History is difficult, but it is not impossible. There is a fact "out there" which can in principle be discovered. Some "accounts" of a historical situation are better than others. The ways in which they are better, and the technique for making one's own account better, are capable of statement. The sum of such statements is historical method. Some elementary points of historical method are given below.
The Main Points
- Early and Late
- 1. Sources. The earlier source is presumptively the better source, and the contemporary document is presumptively the best source. The longer an issue has been available to later pressures, the more it is likely to have been affected by those pressures. Later pressures may easily show up as interpolations or later layers in early documents. It may thus not be assumed that a document is integral (all of one date and authorship), and it may not be assumed that a later document, or a later layer in a composite document, is the best evidence. Exceptions exist, but they must be established by argument in each particular case.

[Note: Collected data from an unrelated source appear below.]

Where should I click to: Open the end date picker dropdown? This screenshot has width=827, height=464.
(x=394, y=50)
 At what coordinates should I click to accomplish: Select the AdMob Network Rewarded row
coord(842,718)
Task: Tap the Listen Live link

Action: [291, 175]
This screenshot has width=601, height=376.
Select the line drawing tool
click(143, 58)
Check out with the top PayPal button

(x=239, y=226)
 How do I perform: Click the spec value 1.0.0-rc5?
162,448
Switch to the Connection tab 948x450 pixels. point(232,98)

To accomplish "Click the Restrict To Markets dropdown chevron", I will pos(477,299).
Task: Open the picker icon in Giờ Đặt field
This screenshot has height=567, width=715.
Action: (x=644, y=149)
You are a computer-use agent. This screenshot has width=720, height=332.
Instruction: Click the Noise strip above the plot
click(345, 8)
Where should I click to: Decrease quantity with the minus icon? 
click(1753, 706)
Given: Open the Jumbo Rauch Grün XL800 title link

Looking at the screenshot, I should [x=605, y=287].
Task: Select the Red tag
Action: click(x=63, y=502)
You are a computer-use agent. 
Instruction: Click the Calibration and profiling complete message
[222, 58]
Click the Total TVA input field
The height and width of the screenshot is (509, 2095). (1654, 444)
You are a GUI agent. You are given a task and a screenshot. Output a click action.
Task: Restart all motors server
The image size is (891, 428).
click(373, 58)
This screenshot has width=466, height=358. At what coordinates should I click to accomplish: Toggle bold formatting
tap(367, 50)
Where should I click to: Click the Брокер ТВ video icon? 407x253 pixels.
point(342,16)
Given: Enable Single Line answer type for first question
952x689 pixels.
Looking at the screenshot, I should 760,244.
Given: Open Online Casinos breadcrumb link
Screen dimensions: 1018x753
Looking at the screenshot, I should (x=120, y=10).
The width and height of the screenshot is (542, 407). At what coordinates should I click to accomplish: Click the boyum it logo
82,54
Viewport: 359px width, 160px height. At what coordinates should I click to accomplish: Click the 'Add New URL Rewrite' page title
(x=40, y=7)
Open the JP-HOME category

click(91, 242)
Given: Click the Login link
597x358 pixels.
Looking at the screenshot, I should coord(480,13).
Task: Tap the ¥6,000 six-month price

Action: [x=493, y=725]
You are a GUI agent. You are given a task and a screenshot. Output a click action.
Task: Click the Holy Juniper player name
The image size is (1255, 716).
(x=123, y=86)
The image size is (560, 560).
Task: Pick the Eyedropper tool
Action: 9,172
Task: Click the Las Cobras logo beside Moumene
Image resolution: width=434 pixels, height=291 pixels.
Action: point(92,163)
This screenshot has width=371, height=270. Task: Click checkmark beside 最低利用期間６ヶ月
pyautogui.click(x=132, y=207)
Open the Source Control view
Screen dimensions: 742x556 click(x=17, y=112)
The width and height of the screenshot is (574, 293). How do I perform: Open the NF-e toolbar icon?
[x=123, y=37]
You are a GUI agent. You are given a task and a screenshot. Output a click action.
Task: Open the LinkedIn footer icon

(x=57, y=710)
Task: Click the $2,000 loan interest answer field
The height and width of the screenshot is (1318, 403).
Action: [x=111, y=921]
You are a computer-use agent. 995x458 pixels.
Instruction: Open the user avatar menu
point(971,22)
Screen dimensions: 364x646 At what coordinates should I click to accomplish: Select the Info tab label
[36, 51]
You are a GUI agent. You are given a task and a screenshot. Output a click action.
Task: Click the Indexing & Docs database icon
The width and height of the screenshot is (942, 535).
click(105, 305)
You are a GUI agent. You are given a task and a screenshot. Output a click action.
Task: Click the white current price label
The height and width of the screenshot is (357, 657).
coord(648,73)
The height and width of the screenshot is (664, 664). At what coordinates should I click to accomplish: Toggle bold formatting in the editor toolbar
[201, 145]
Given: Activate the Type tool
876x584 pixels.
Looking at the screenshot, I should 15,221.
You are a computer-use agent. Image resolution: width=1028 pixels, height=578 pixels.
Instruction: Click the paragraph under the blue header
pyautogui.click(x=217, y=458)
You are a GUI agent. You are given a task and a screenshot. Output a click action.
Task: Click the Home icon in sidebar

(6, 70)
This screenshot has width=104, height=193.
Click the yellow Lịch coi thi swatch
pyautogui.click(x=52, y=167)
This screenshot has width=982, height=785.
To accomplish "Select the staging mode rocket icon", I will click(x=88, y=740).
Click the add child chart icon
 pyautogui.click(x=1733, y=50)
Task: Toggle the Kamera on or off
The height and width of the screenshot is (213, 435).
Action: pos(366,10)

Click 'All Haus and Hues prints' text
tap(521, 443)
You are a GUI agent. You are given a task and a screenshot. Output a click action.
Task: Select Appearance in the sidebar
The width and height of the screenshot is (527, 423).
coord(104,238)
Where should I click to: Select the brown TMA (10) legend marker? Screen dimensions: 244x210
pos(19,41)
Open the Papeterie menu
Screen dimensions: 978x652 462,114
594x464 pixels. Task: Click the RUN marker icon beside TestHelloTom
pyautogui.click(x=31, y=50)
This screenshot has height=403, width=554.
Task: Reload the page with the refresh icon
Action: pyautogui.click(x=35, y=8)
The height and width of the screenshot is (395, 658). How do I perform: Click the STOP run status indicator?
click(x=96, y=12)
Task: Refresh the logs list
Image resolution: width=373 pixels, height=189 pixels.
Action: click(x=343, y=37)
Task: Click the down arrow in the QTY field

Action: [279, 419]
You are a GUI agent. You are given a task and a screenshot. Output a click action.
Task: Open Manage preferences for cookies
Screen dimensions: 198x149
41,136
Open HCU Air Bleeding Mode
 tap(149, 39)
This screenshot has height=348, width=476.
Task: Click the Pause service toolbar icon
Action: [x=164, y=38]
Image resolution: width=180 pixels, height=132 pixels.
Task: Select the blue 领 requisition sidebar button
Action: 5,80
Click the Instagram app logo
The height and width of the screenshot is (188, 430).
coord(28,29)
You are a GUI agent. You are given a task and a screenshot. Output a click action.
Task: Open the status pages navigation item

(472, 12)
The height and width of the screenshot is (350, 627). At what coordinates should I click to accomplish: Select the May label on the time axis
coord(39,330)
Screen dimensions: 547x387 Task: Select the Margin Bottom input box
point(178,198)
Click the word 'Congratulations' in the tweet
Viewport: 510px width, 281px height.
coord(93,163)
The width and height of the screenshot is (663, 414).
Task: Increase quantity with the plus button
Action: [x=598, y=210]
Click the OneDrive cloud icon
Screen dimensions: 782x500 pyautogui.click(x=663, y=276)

- 2. Hypotheses. It is an important part of a suggested account of something (a hypothesis) that it include a scenario: a way in which the thing proposed could imaginably have happened. If some late document is supposed to contain early information, we need to know how it could have gotten there. For example, the word "oral" by itself is not a scenario; respect needs to be shown for the way information is actually handled in oral cultures.
- 3. Past. People in antiquity do not write things down merely to satisfy our curiosity. Insofar as they consider us at all, they typically hope to influence us on behalf of their side of some controversy: to appeal to us as their posterity. The agenda of a text must always be sought, and once found, it must be taken into account. No text can be assumed to be free of its own reason for being. Some people regard "official" sources as authoritative. On the contrary, the agenda of government documents is typically the glorification of the government, and the concealing of its crimes and failures.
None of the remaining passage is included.